**Data provided**.
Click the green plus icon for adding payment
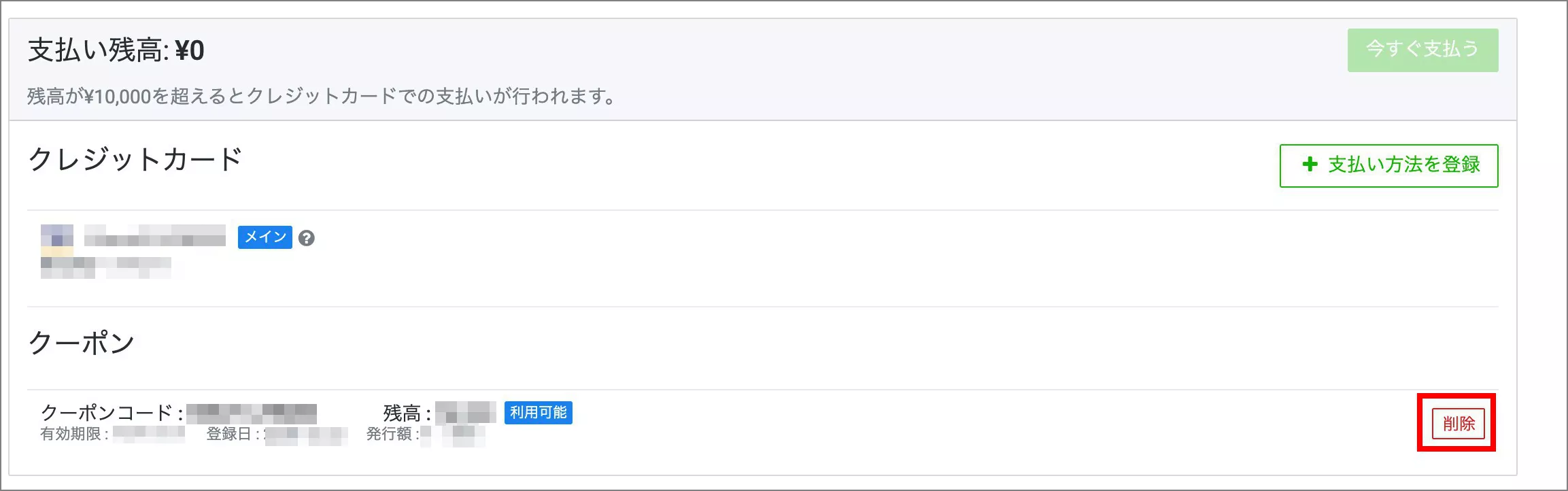Image resolution: width=1568 pixels, height=491 pixels. 1310,165

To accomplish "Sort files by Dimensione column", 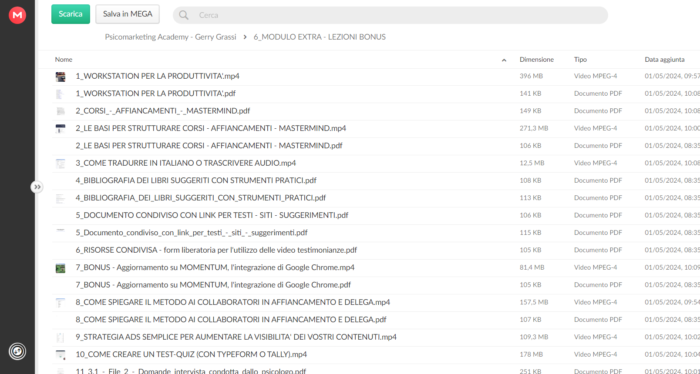I will tap(537, 59).
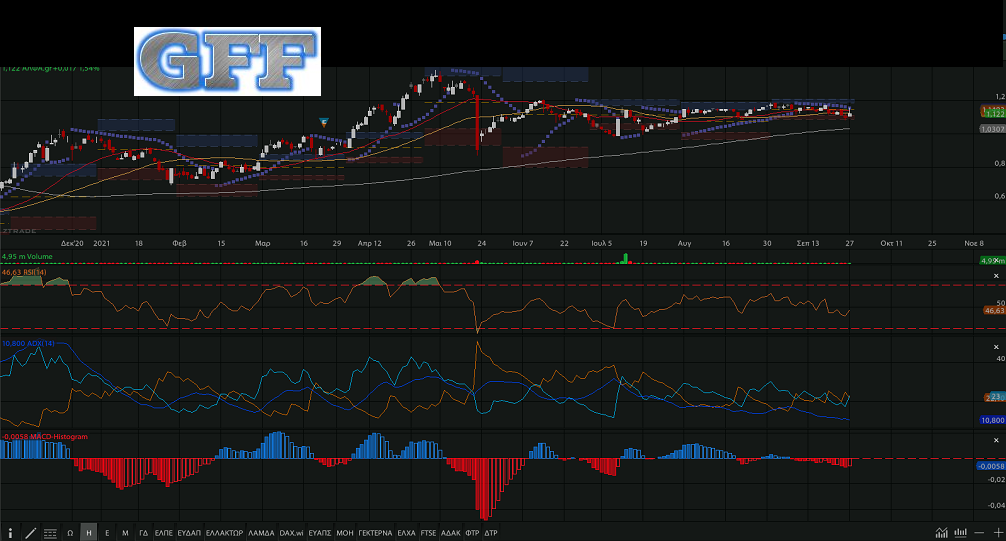The width and height of the screenshot is (1006, 541).
Task: Zoom out with the minus icon
Action: coord(979,533)
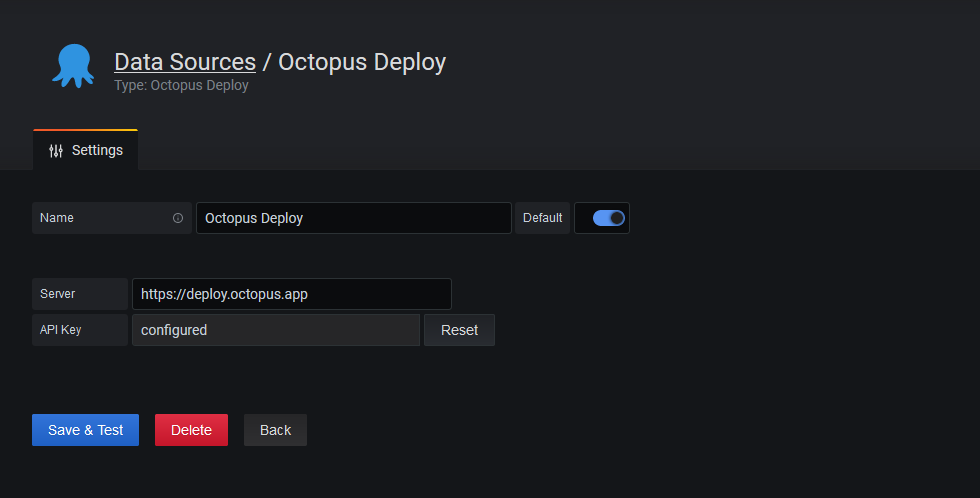The image size is (980, 498).
Task: Click the Octopus Deploy page title
Action: [x=362, y=62]
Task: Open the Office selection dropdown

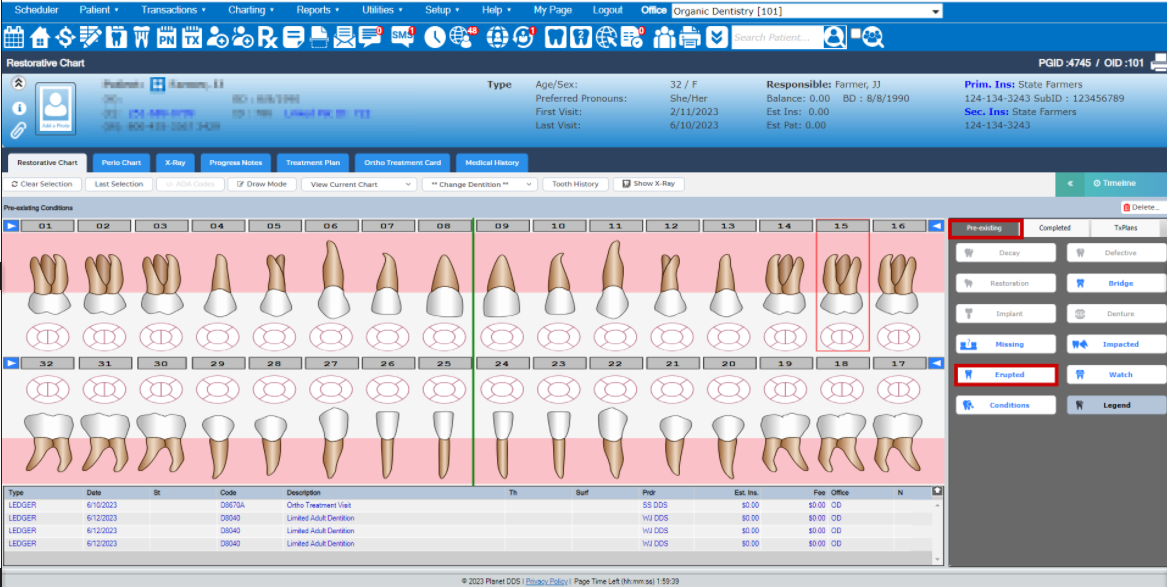Action: [806, 11]
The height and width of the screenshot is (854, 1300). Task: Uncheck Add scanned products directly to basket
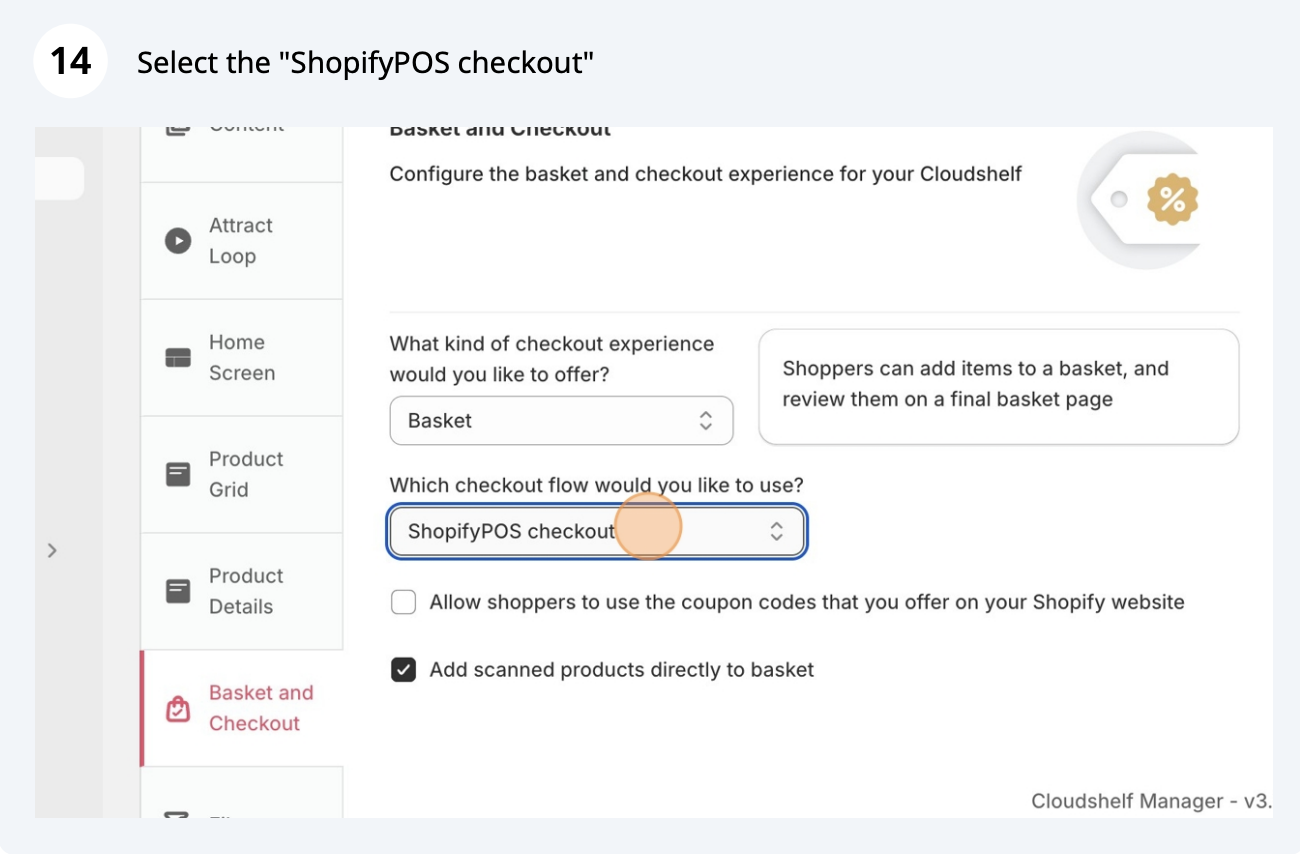point(403,670)
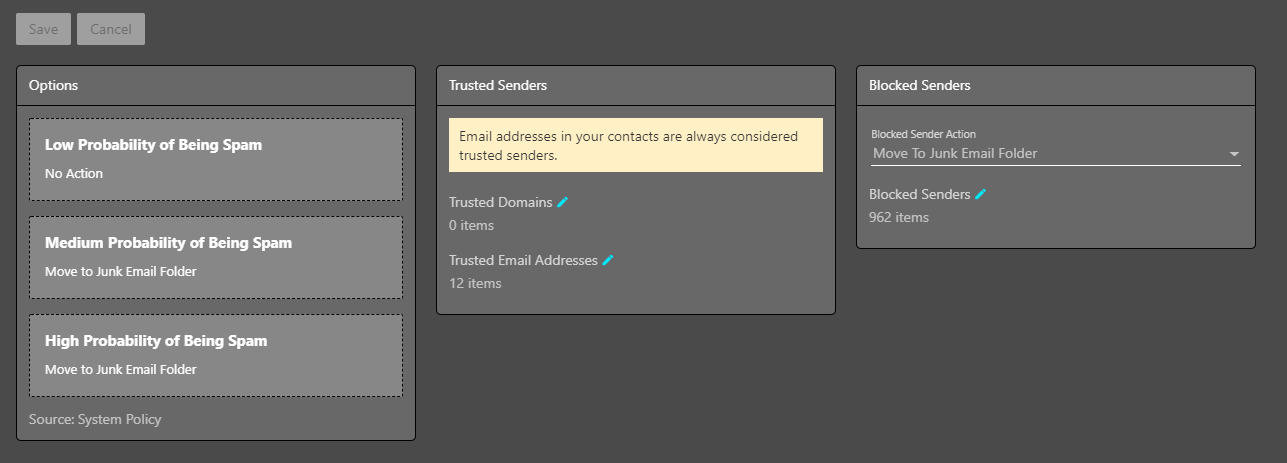Click the Trusted Email Addresses pencil icon
This screenshot has height=463, width=1287.
[608, 260]
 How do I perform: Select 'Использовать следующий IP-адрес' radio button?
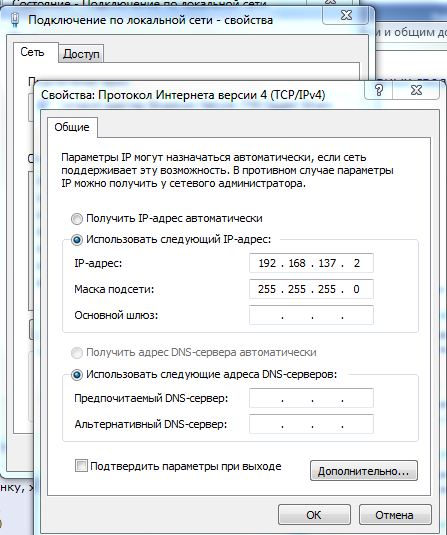coord(77,240)
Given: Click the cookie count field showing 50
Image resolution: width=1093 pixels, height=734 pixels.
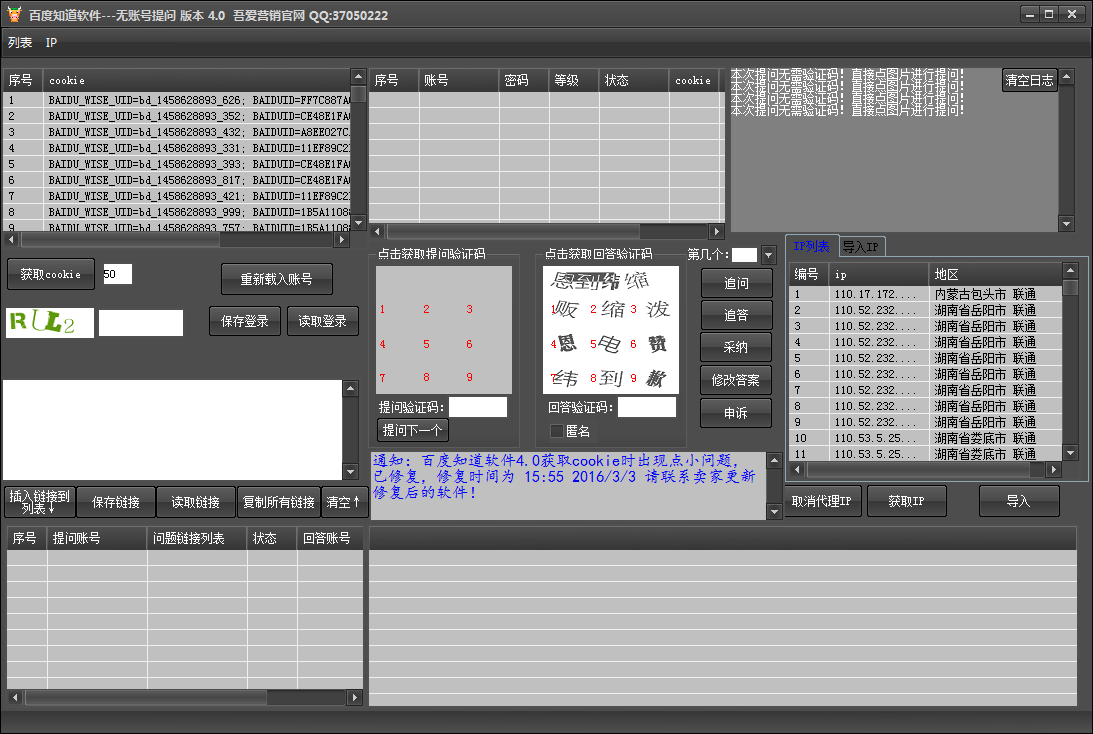Looking at the screenshot, I should click(117, 274).
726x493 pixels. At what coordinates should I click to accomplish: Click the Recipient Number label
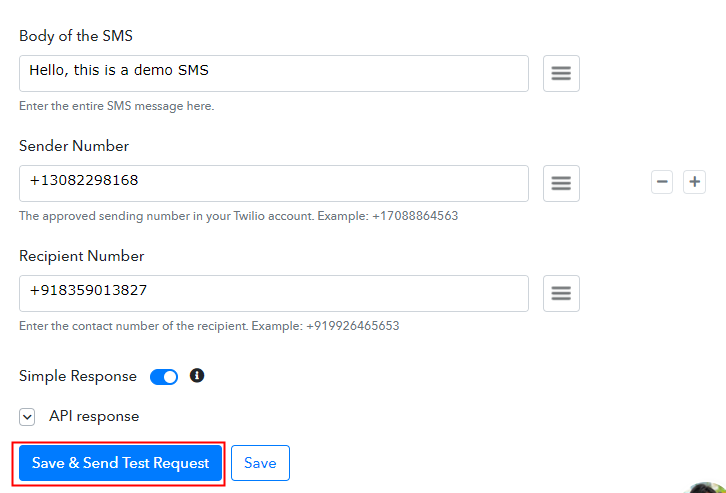pos(81,256)
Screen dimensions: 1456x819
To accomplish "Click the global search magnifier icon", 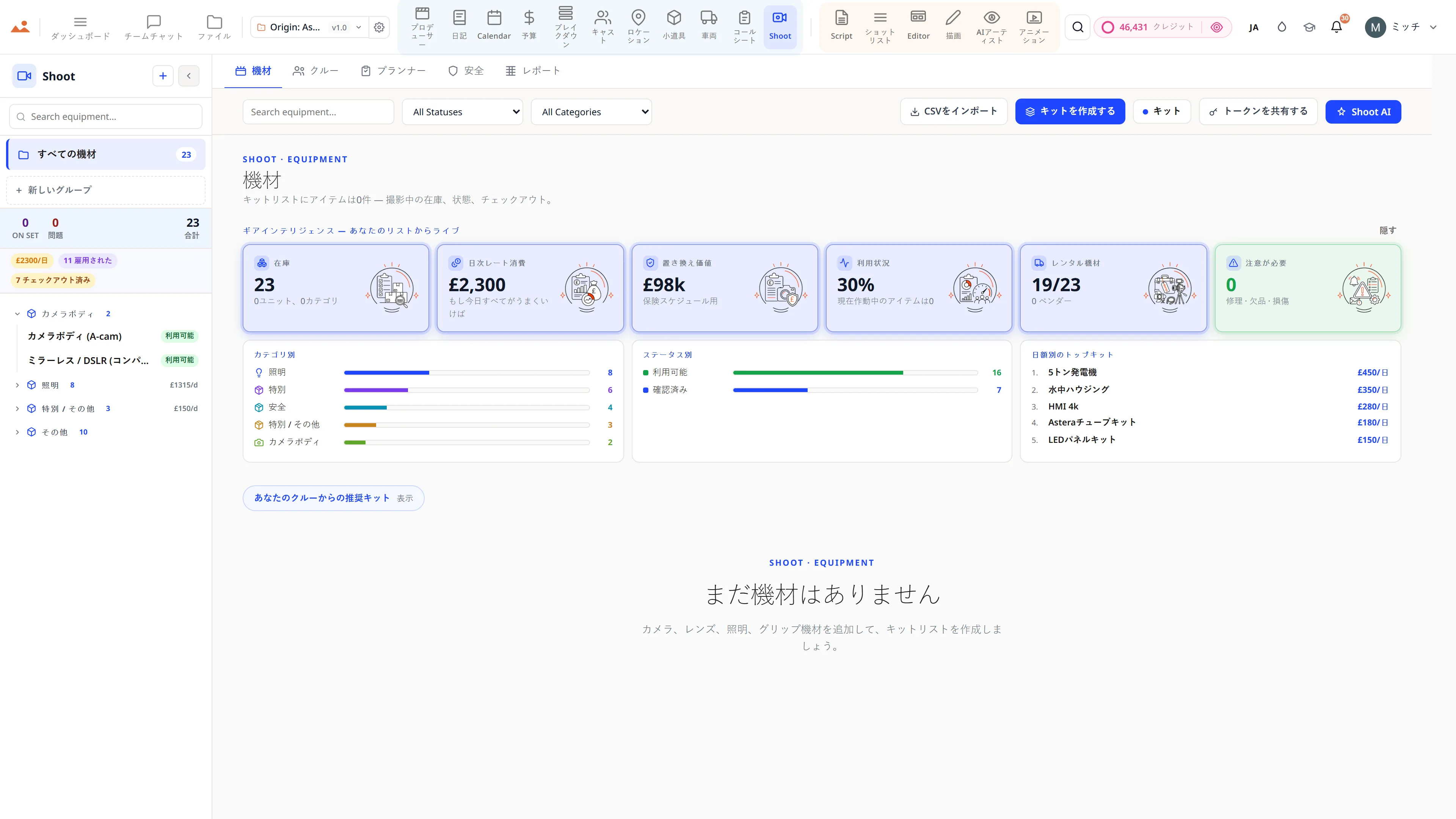I will pos(1078,27).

**Work instruction**.
Everything from the line with "How do I perform: Select" through the line with "Screen dimensions: 1456x819" in the material above should be transcribed exactly, except the pictures.

**Answer for this exercise**.
 How do I perform: Select 'Использовать следующий IP-адрес' radio button?
coord(77,240)
Given: Click the cookie count field showing 50
Image resolution: width=1093 pixels, height=734 pixels.
Looking at the screenshot, I should click(117, 274).
726x493 pixels. At what coordinates should I click to accomplish: Click the Recipient Number label
pos(81,256)
Screen dimensions: 1456x819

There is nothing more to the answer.